The Watcher Cat

The Watcher Cat

Sunday, December 2, 2007

Lighting Strawmen, Burning Flesh


I realize that many of the debates within the Anglican Communion are painful, but what is perhaps most painful is the way that we see each other across fences of distrust. I've already pointed to the verbal abuse the Presiding Bishop is subjected to by conservative bloggers, but let's look at something more serious; here's a characterization of the Episcopal Church from Leander S. Harding, Associate Professor of Pastoral Theology at the Trinity School for Ministry:
It is widely thought here that the scriptures are intriguing cultural artifacts of the religious experience of time bound cultures but certainly nothing more than clues to how contemporary people might work out and recreate their own religion. Increasingly it has become clear that the majority who do indeed embrace a new spirit based and experienced based religion are not able to tolerate traditionalists in their midst. Religion is seen by the majority as primarily about “radical hospitality” and “inclusion” and “liberation.” Traditionalists are seen as contemporary equivalents of slave holders and betrayers of the central tenets of the new religion. I find it very hard to make a case on the basis of the revisionist theology as I understand it for the inclusion of traditionalists. Slave holders can be tolerated for strategic reasons but not for moral or theological reasons. We perhaps can be allowed as long as we do not try to extend our influence.
Sorry; long quote. But important, I think. Let's unpack it a bit.

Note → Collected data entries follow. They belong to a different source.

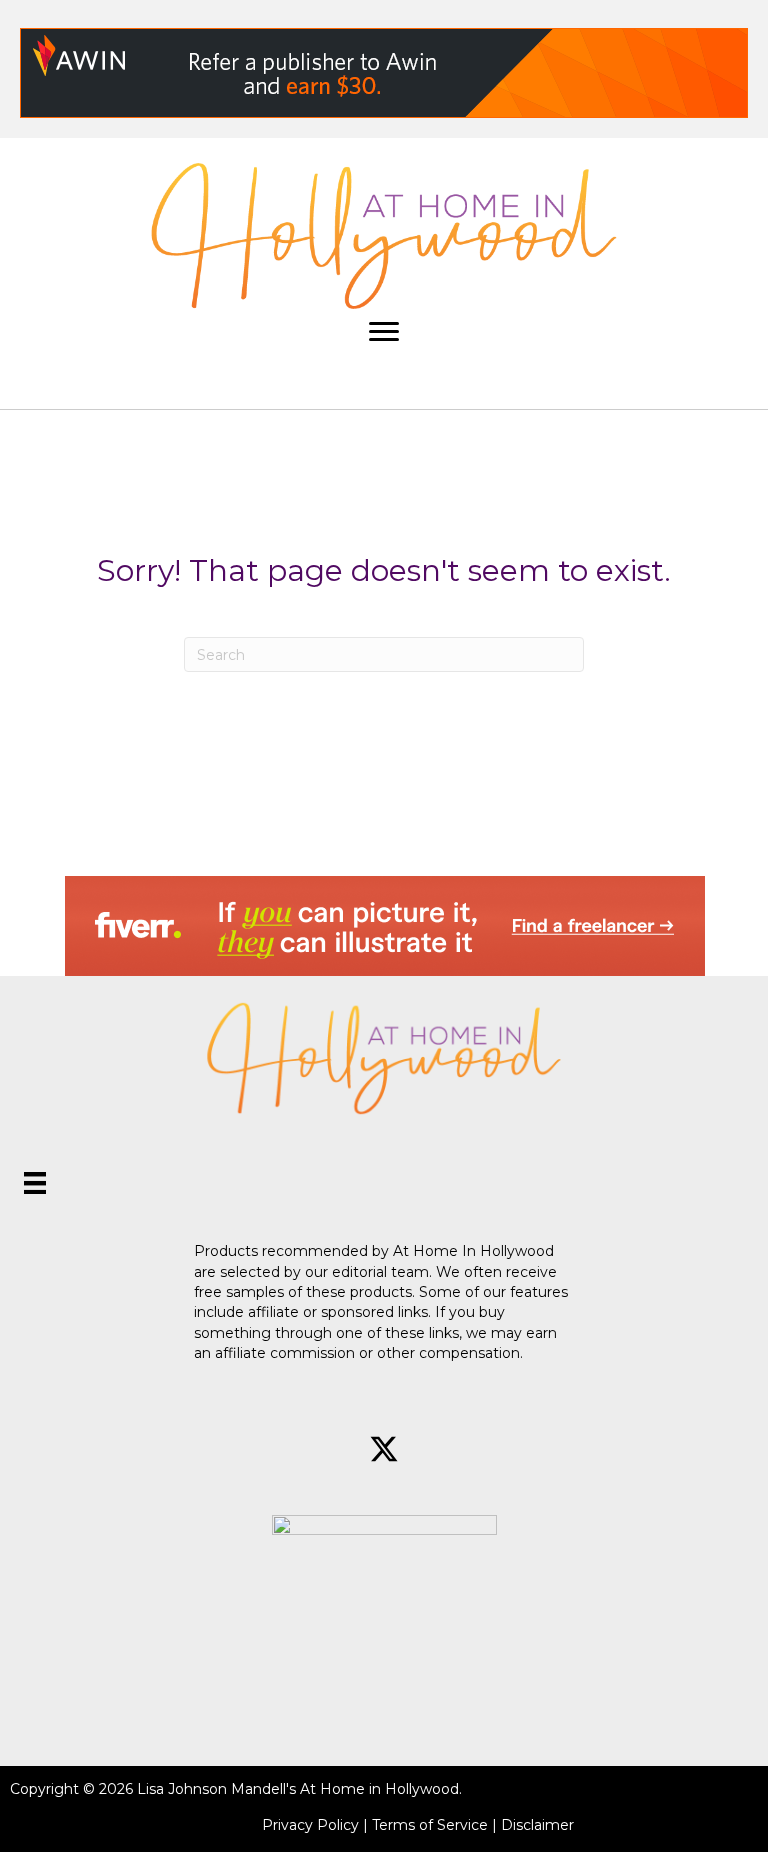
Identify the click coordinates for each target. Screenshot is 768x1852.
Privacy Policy (310, 1825)
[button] (314, 1449)
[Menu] (384, 332)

First, I'm part of the "reappraiser" group he's talking about, and I recognize neither myself nor any of those I agree in the description. I believe in the Creeds, the Trinity, the Incarnation, the Resurrection--even the Atonement, although not in its "penal substitutionary" form. (That's grist for a future post, eh?) I stand with John Milton on the subject of strict predestination, but otherwise I'm pretty orthodox by all but the most rigorous Calvinist standard.

Second, I don't have the feelings toward conservatives that Harding describes. Oh, I get pretty upset with them, as witness this post, for example, but that's because I'm appalled at the extent of modern day suffering some of them are willing to inflict through coercive policies through the state (Yes I mean Peter Akinola and Martyn Minns). If a conservative wants to maintain a traditionalist position as an academic position, or argue that we should follow it in our church--well, I won't agree, but I don't need to to drive them out of the Church, either. I'll debate, civilly for preference, and hope that my view will prevail--or I should say (!), that in discernment, views will coalesece, and the will of God be known. In general, I want a strong traditionalist group in the Church to balance my own liberal views--to be sure that we hear the voice of the Spirit and not just of our selves. The tension, when not toxic, is healthy.

I think that one reason why we get heated, though, on the "reappraiser" side of the great divide surfaced in a discussion at Father Jake's. In discussing the pro-Iraq War position of many conservative Christians, I noticed that those defending the position were doing so on the basis that we have to look beyond a literal reading of Jesus's words, and focus on the overall message He was conveying. I asked "if it isn't a question of Scriptural authority, not unlike those on which the "reasserters" are splitting the AC? It's interesting how many reasserters find it easy to distinguish away the words of the Savior when they run counter to social "business as usual" (war) but then decree we must uphold with strict textual fidelity those words of St. Paul that serve the same social conventions."

My wording was harsh, perhaps, but I do think that there is something to the point: traditionalists have the difficulty of distinguishing between cultural mores and inspiration. It's hard--much easier to dismiss "reappraisers" as non Christians--easier than to ask where they would have stood in the early Twentieth Century on the traditional anti-Semitism of many Christian churches--a tradition tracing its roots through Scripture, the reasoning of Augustine, Aquinas, the Catholic Tradition (what price the Palio, eh?), as well as American and British anti-semitism. (Just read Dickens).

But that question is painful. So they depict us as neo-pagans with a love for social work. And, no doubt, we "reappraisers" can likewise caricature our "Worthy Opponents" and then grow unduly angry at those caricatures. I'm sure that we have been guilty of similar overstatement and lack of charity. It is one of the great, if costly, pleasures, after all, as Bernard Shaw had the repentant inqisitor explain in St. Joan:
You don't know: you havnt seen: it is so easy to talk when you dont know. You madden yourself with words: you damn yourself because it feels grand to throw oil on the flaming hell of your own temper. But when it is brought home to you; when you see the thing you have done; when it is blinding your eyes, stifling your nostrils, tearing your heart, then--then--
Then it is too late.

Perhaps we should all take a breath, and learn from the tragedy of Coventry Cathedral, bombed to a shell in the Blitz; the workmen fashioned a cross and set it where the altar had stood. Behind it, the wall of the ruined sanctuary reads, to this day, simply "Father, Forgive."

Must we wait until our church is destroyed, before we learn the lesson?